* [Listed records]:
----
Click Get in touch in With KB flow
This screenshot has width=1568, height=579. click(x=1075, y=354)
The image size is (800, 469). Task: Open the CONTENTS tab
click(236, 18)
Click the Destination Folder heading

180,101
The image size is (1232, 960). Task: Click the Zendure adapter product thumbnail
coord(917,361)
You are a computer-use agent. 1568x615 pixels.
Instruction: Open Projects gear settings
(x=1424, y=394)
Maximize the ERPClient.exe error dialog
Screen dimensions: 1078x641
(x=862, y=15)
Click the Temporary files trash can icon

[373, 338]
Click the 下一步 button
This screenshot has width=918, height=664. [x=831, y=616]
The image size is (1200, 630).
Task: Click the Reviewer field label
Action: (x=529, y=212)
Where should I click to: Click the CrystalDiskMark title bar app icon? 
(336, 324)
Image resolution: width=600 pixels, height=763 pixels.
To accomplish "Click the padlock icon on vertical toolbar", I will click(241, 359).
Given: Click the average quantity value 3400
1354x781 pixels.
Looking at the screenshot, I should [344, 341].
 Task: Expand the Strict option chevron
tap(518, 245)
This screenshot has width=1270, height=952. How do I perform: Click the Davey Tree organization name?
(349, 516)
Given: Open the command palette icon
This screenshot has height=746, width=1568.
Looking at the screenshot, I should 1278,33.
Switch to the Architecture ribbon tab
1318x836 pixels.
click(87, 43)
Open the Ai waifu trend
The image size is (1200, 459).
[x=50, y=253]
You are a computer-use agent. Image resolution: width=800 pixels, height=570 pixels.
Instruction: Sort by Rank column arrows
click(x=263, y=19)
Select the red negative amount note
----
Give the number of lines in the entries above that contain the string "Task", and reply with that number alone.

4